* [Assignment]: Only the lines from the one containing "[Blog RSS feed] (836, 2038)" through the end of the entries should be returned, exactly as they are, with the pictures omitted.

* [Data provided]:
****************************************

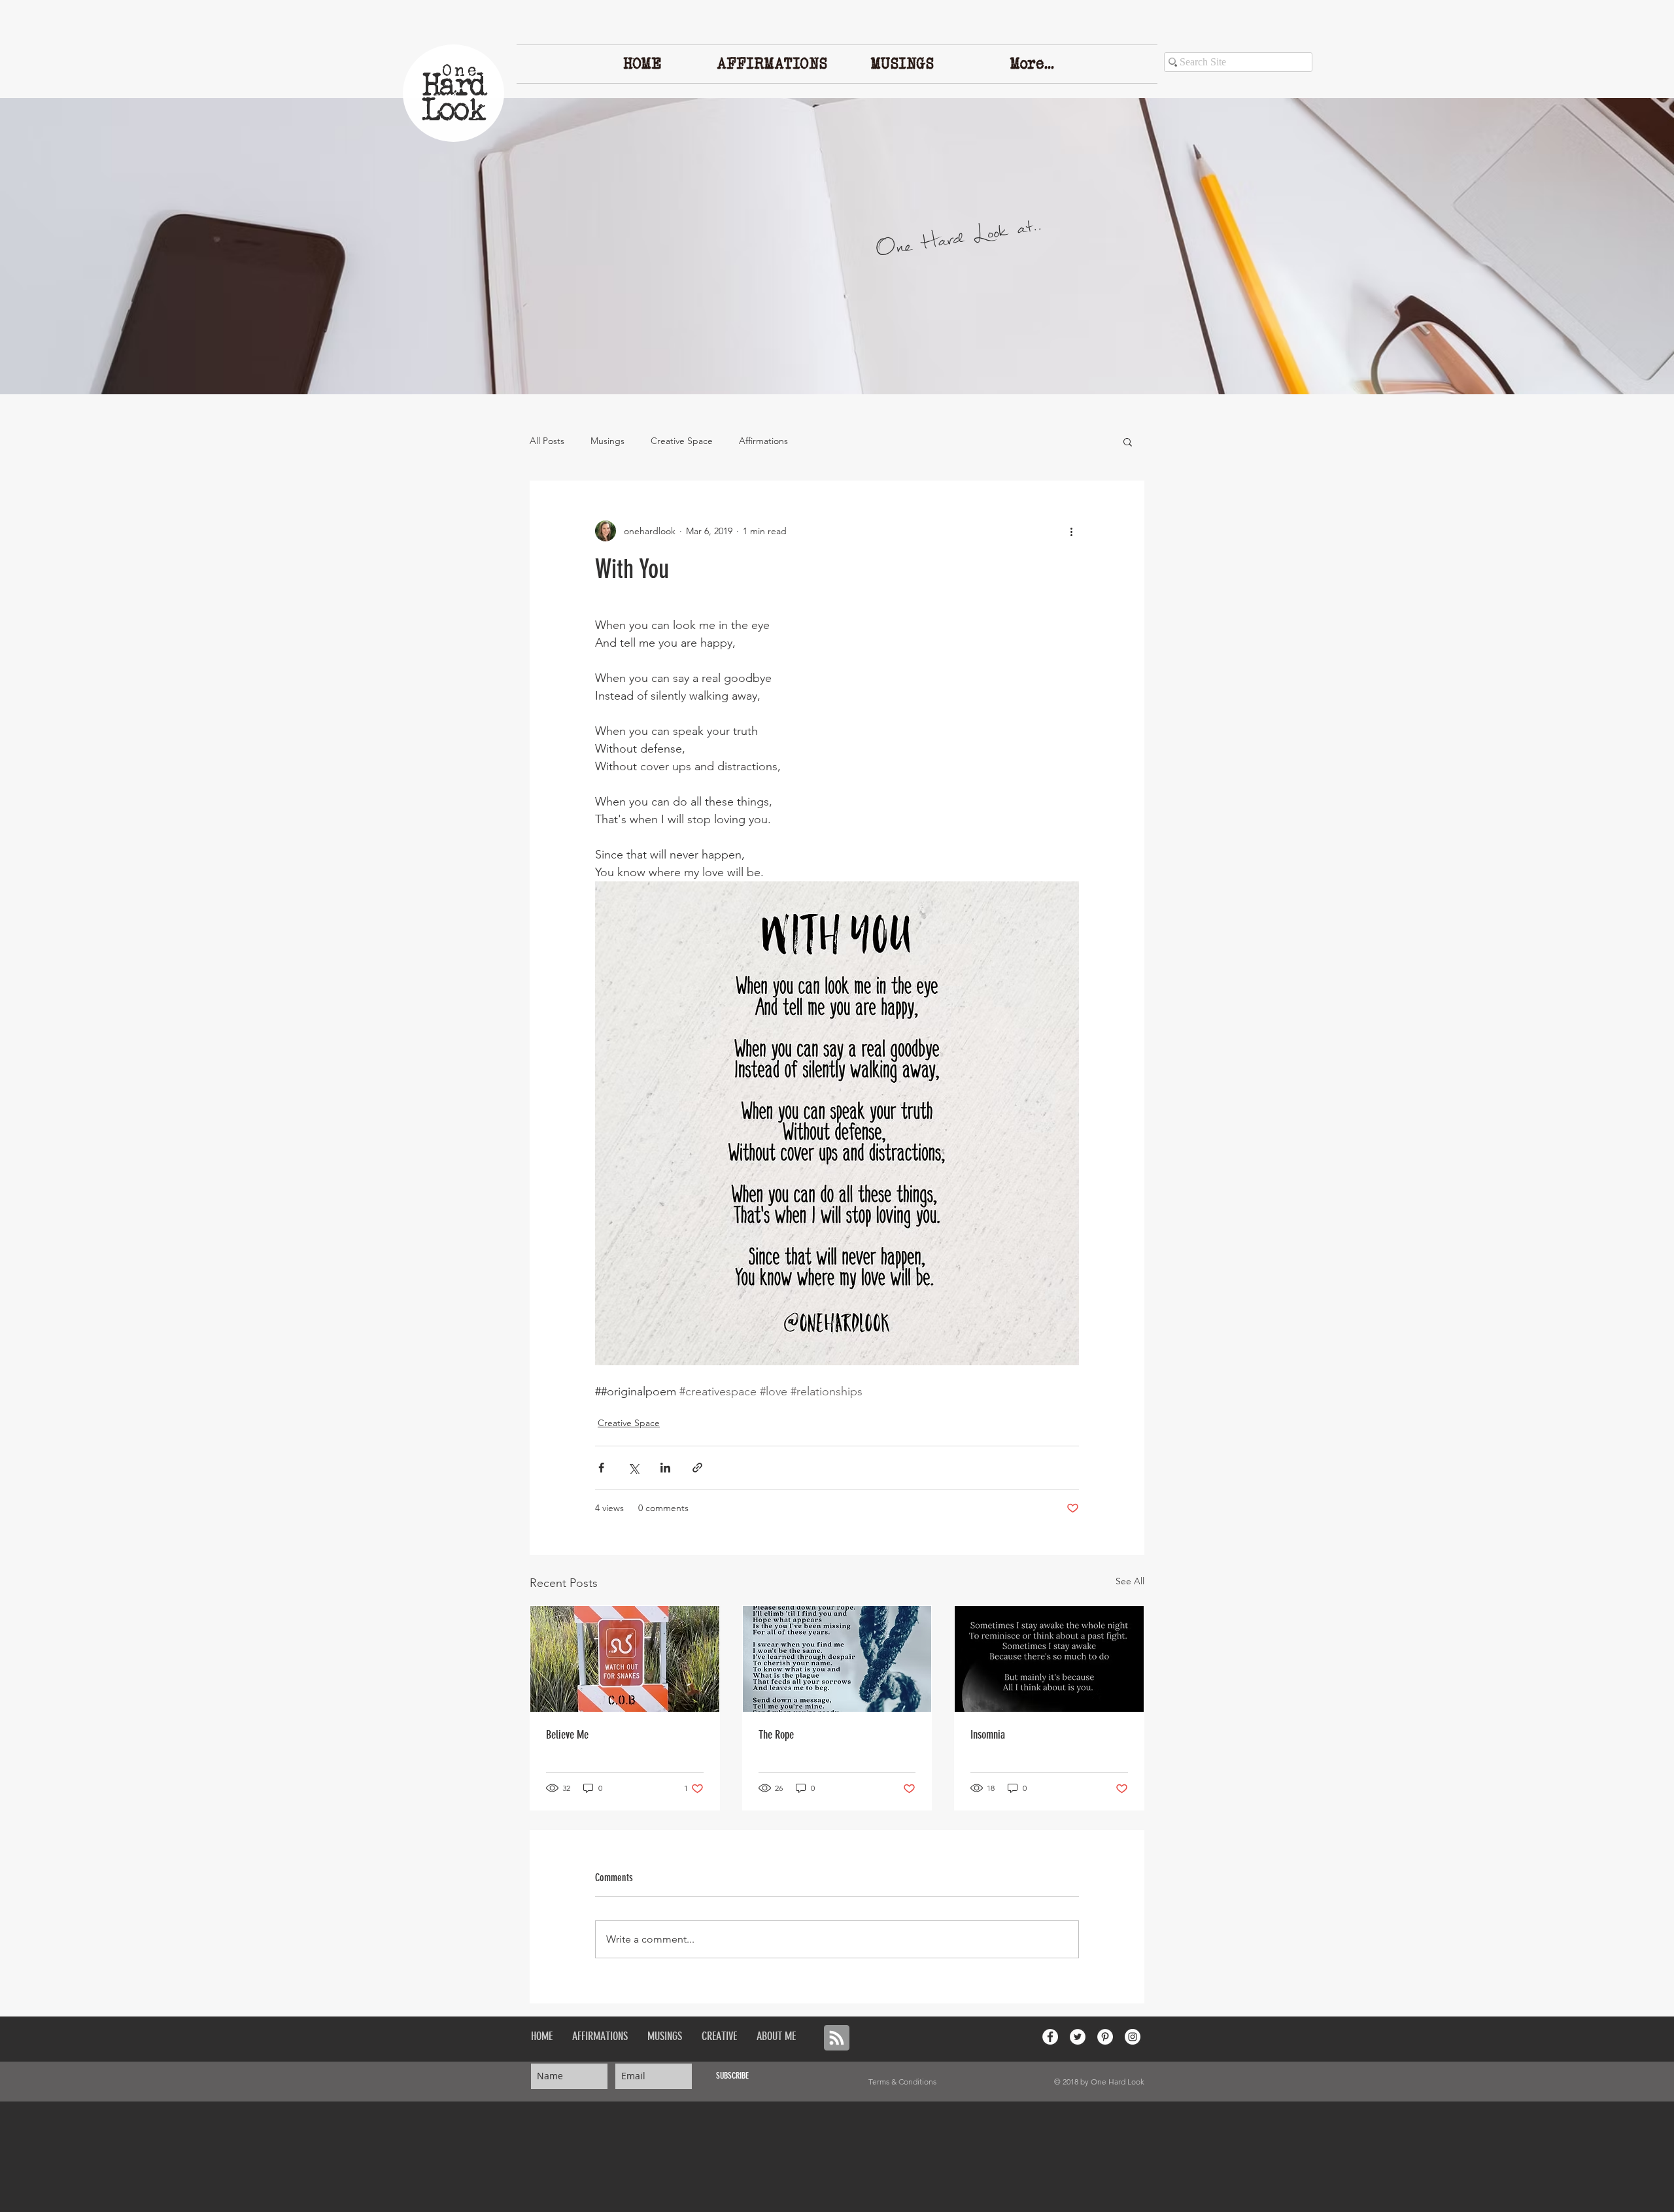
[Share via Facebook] (601, 1467)
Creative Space (682, 441)
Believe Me (567, 1734)
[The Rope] (837, 1659)
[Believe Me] (624, 1659)
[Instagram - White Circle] (1132, 2037)
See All (1130, 1581)
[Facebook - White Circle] (1050, 2037)
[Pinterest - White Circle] (1105, 2037)
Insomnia (987, 1734)
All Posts (547, 441)
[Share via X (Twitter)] (633, 1467)
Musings (607, 441)
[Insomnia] (1049, 1659)
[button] (1127, 441)
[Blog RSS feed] (836, 2038)
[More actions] (1071, 531)
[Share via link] (697, 1467)
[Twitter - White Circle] (1077, 2037)
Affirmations (763, 441)
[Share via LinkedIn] (665, 1467)
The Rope (776, 1734)
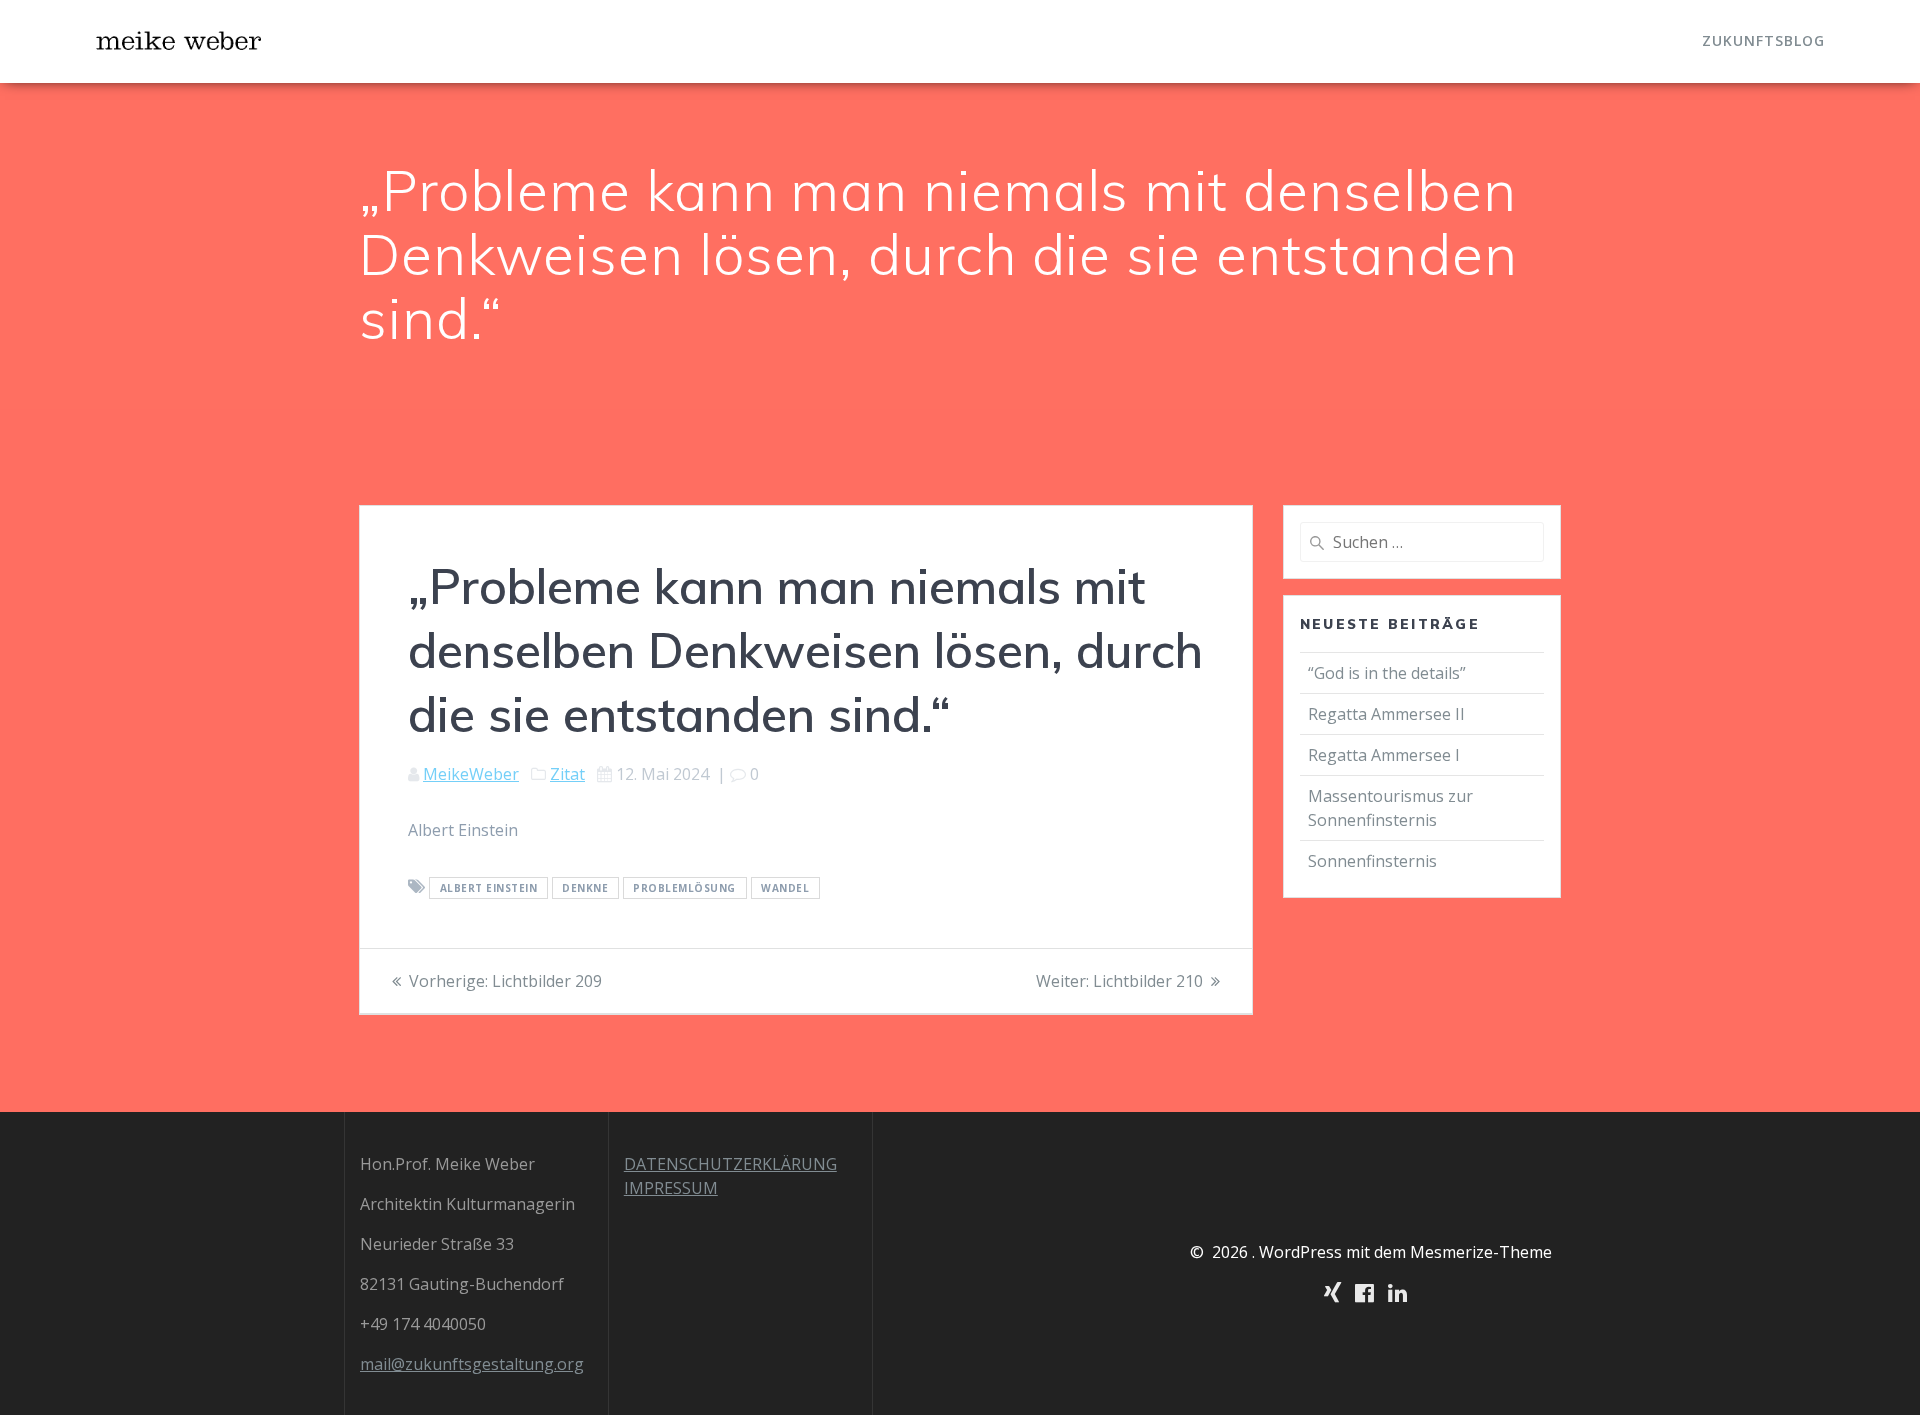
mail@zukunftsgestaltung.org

****************************************

* [Result below]:
[Blog RSS feed] (836, 2038)
[More actions] (1071, 531)
[Share via link] (697, 1467)
[Twitter - White Circle] (1077, 2037)
Affirmations (763, 441)
[Share via LinkedIn] (665, 1467)
The Rope (776, 1734)
mail@zukunftsgestaltung.org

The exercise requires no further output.